• Exercise aim
Copy out each line of the data below in which "computer" appears.

• Task inputs
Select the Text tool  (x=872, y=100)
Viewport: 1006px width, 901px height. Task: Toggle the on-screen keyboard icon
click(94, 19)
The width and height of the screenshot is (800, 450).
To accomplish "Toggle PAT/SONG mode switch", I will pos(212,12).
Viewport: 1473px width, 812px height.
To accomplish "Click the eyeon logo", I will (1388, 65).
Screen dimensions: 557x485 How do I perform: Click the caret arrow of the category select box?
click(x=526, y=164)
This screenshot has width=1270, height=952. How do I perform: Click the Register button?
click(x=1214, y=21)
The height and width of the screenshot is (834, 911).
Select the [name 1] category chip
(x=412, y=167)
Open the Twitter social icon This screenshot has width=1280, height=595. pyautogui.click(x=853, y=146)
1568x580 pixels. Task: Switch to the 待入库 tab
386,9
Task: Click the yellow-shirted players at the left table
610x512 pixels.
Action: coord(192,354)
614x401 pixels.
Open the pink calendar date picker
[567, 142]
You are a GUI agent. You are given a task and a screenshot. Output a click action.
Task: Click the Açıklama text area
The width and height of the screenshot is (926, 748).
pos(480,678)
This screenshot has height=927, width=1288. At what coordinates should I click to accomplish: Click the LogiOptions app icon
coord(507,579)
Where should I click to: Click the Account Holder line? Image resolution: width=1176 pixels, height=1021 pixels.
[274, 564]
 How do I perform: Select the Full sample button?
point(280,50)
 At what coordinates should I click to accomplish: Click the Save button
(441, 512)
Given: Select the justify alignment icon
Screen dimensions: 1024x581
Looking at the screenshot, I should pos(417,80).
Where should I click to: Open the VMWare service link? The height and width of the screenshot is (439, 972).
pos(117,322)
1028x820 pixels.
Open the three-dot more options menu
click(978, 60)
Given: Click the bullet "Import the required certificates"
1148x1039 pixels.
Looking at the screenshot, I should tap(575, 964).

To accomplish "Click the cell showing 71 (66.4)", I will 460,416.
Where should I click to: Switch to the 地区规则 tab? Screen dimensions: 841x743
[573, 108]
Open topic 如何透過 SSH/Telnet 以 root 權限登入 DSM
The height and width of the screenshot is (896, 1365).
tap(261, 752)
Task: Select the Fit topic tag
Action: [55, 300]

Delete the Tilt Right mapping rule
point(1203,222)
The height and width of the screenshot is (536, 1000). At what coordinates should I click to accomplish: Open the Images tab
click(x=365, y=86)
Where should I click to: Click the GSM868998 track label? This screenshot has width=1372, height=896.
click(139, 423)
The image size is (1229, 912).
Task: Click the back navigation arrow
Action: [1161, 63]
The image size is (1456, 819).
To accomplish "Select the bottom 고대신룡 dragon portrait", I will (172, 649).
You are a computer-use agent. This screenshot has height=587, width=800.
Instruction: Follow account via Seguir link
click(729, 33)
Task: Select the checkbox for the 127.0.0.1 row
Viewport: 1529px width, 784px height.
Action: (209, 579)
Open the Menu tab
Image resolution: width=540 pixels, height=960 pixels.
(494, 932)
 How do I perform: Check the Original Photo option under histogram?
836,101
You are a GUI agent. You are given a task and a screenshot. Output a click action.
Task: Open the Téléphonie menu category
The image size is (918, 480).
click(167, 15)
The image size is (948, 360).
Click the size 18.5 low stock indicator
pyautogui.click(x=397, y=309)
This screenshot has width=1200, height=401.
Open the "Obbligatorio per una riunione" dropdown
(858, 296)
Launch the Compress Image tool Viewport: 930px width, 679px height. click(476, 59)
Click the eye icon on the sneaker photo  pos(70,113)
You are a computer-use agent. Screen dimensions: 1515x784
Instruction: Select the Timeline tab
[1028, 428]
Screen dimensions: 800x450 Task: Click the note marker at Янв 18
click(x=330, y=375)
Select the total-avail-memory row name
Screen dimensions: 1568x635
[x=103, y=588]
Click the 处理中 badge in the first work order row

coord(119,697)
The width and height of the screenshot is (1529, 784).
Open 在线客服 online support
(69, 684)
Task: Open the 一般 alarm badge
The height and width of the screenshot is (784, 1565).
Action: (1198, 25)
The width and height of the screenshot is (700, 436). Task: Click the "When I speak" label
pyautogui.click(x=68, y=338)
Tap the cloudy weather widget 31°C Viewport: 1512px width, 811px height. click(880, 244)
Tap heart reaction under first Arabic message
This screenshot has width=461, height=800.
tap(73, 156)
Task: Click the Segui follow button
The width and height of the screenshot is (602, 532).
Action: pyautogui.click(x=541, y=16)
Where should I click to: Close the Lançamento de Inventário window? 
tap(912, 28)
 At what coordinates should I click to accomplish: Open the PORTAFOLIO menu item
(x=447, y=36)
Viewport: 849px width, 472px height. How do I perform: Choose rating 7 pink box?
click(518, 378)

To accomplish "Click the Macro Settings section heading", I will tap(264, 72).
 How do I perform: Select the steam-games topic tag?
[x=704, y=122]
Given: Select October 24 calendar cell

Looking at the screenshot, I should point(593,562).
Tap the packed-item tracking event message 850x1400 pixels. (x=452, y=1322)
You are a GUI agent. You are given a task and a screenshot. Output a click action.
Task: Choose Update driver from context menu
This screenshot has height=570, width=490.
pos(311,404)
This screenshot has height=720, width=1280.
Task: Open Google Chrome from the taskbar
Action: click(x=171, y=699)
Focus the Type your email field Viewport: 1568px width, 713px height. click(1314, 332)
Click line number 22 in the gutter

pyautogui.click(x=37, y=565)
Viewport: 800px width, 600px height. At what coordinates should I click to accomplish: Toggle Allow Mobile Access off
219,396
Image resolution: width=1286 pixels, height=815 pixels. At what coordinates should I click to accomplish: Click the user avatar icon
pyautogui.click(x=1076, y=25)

• Task result
You are a computer-use agent. This screenshot has height=587, width=800.
You are a computer-use agent. Screen dimensions: 1515x784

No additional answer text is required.